**SET OF TASKS**
#1 In the forum thread about fishing at Sunny Lake Park in Aurora, what does the first post say is needed in order to fish there?
#2 Extend the forum thread about fishing at Sunny Lake Park in Aurora, starting with the post under its final header.

**EXCERPT PROVIDED**
# Sunny lake park..aurora



## FultonRacing67 (Apr 15, 2013)

Well went up there today when i pulled up a guy pulled out a Nice Catfish. Another had a crappie and on the boat docks a couple hit Bass. But u need the Aurora Permit to Fish so Bummer. Cant wait fir public fishin sence i go up there on my work break.


----------



## FultonRacing67 (Apr 15, 2013)

Pic of the lake


----------



## BASSINaDL (Aug 24, 2010)

Public fishing? They're doing fine on those permits, I'm sure that wont happen anytime soon. Its hard for me to go up their since all the little kids roaming around with the tir spinning rods from Aurora thinkin their B A . Crossing lines with me, no no. I beat that ass in a wrestling tournament a few weeks ago don't make me do it again. And the most you can hope for is a two pounder. I wish I could just run a few trotlines parallel to those Lilly pads.


----------



## Spike9 (Nov 11, 2010)

**DATASET CONTENT**
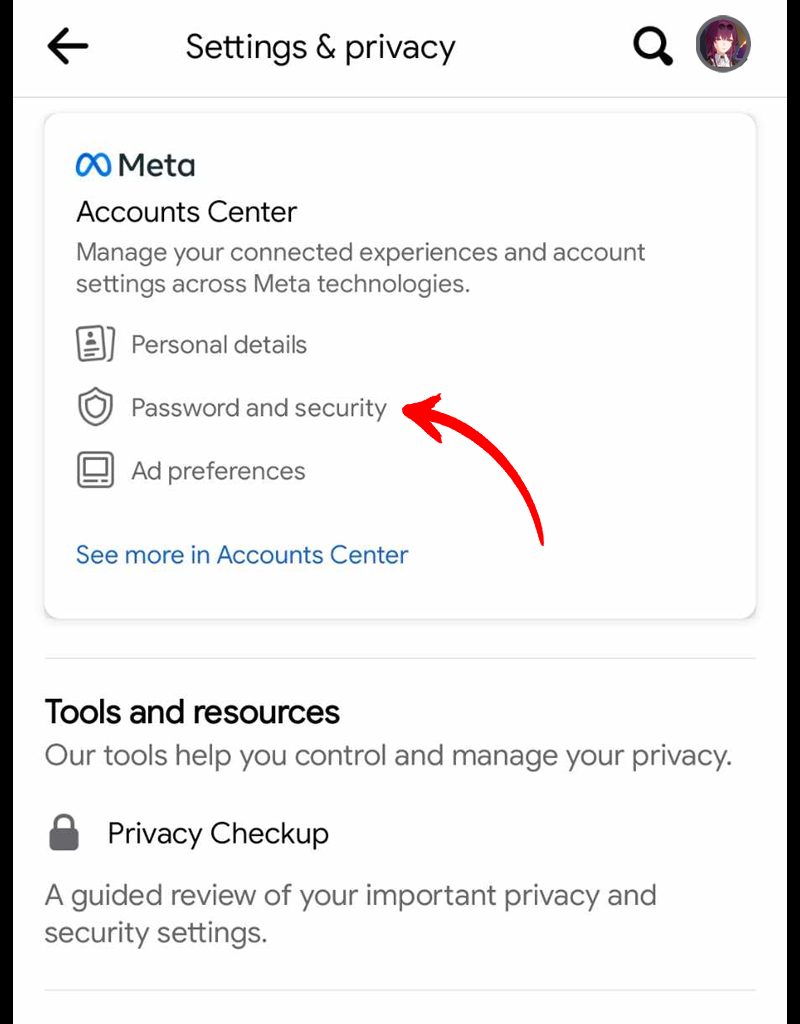Tap the Privacy Checkup padlock icon

click(x=64, y=833)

**RESULTS OF THE TASKS**
#1 The Aurora permit.

#2
There is nothing in there but a few lil bluegills and leftover grass carp, everyone from outside of Aurora your just wasting your time. Non resident permit is more than resident anyways. Wrestlers from Mantua double..lol.


----------



## qwertyegg (Mar 6, 2010)

Spike9 said:


> There is nothing in there but a few lil bluegills and leftover grass carp, everyone from outside of Aurora your just wasting your time. Non resident permit is more than resident anyways. Wrestlers from Mantua double..lol.


be there tomorrow morning lol


----------



## 25asnyder (Dec 10, 2016)

So how did u do at sunny lake


----------



## FlyFishRich (Feb 3, 2016)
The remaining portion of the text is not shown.